● **Task objective**
Isolate every line in the records below with "handle" in it.

(Entries taken from a collection)
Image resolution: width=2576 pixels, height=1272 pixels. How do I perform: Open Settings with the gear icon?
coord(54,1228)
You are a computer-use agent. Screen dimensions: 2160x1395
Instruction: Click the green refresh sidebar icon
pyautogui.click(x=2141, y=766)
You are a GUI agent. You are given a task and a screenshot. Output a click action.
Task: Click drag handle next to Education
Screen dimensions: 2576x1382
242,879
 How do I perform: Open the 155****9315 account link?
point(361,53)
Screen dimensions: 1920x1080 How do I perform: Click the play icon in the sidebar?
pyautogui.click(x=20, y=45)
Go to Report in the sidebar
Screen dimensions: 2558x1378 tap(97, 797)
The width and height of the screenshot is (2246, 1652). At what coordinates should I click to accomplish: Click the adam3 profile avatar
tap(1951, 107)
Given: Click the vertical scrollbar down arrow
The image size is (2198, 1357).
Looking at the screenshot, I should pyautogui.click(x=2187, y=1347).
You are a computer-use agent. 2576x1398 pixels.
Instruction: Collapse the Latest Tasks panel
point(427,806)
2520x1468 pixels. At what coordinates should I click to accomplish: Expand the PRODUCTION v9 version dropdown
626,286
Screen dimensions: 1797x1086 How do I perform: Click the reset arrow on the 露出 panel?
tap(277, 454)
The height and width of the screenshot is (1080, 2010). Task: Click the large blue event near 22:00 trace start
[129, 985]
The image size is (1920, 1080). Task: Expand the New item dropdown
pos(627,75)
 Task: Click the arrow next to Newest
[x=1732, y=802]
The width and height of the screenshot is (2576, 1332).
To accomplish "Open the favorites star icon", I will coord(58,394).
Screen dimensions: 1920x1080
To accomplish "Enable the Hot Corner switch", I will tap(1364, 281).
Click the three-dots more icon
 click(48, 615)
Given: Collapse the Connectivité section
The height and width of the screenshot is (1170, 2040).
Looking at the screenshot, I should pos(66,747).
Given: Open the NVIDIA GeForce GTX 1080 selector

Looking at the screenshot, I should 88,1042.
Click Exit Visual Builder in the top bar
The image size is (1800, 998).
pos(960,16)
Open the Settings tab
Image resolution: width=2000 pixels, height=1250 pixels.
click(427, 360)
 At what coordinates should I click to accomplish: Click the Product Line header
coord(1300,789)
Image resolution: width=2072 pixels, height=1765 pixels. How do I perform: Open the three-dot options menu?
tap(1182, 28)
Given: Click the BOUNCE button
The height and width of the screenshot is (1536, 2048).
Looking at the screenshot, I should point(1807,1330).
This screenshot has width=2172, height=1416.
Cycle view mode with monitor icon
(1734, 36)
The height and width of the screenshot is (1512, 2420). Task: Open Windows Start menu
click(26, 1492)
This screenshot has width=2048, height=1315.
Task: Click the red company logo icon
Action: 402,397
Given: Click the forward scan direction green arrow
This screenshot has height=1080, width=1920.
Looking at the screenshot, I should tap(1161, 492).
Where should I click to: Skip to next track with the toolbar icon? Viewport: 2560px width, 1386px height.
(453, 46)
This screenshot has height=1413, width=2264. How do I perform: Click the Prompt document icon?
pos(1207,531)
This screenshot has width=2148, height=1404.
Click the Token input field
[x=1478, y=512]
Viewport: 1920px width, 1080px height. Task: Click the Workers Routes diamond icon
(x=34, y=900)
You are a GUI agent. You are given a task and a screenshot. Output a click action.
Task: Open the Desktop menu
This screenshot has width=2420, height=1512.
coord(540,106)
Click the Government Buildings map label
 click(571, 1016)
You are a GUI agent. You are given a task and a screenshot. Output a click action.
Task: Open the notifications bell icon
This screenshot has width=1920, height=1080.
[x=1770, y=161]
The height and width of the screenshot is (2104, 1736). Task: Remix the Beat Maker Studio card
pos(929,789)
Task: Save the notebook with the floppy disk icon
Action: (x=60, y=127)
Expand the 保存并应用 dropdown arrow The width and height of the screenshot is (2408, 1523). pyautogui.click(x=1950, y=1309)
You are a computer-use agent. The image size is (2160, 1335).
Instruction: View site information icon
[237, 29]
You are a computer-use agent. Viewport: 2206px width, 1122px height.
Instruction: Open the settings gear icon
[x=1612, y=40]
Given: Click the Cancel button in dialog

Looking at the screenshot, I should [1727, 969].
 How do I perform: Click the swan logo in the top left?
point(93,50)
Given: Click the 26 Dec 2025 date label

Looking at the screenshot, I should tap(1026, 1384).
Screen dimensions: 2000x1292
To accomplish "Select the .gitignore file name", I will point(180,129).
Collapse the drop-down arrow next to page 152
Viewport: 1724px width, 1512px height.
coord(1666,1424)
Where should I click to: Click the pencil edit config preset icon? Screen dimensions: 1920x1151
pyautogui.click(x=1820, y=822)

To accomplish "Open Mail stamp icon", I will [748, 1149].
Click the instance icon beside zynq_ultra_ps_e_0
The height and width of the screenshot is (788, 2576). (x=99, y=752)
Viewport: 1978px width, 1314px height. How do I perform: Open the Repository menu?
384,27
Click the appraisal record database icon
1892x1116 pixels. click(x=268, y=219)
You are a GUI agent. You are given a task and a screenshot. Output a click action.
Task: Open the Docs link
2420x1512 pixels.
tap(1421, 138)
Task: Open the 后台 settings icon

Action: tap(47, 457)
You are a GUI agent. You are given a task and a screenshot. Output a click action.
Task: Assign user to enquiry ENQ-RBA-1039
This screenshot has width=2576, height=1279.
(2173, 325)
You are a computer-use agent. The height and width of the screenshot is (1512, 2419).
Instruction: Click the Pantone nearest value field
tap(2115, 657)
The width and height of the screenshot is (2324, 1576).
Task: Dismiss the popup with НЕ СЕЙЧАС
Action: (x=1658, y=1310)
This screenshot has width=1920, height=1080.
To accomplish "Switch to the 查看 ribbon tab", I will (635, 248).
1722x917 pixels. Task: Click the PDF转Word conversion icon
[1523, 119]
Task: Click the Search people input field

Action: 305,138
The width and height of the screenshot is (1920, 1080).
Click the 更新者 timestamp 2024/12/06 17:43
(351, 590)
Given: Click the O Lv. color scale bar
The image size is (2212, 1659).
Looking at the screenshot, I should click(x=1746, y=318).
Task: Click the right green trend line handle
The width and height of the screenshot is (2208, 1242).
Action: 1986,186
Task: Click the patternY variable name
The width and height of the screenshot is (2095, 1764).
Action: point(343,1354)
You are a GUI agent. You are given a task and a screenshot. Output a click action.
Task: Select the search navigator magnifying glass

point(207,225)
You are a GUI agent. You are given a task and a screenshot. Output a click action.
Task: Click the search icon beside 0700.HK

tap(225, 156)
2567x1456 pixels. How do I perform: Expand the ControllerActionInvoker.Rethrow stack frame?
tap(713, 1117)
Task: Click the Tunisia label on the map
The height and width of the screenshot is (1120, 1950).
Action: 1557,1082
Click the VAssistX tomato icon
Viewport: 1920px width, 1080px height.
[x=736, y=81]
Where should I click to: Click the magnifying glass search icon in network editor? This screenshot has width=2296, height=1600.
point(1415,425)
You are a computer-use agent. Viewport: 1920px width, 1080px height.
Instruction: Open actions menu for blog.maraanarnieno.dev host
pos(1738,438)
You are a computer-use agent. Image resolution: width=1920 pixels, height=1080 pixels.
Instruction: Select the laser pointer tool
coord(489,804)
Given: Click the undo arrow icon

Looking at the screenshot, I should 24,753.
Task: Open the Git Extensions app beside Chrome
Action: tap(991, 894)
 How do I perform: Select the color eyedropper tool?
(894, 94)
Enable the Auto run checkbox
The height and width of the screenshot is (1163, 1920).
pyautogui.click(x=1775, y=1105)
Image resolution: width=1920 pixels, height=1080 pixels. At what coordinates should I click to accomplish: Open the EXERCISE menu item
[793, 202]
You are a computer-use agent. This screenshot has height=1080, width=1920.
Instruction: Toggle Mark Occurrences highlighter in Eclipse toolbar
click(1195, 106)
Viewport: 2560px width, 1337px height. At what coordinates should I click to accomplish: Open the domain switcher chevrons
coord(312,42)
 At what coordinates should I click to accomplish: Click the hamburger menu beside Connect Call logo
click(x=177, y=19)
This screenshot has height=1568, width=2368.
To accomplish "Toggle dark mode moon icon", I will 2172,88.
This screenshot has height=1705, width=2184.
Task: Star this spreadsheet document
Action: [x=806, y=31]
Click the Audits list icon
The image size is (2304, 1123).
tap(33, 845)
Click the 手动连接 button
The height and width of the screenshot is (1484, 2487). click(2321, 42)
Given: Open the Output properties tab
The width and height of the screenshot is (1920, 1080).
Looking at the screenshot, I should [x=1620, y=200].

● **Response**
Task: Click drag handle next to Education
Task: Click the right green trend line handle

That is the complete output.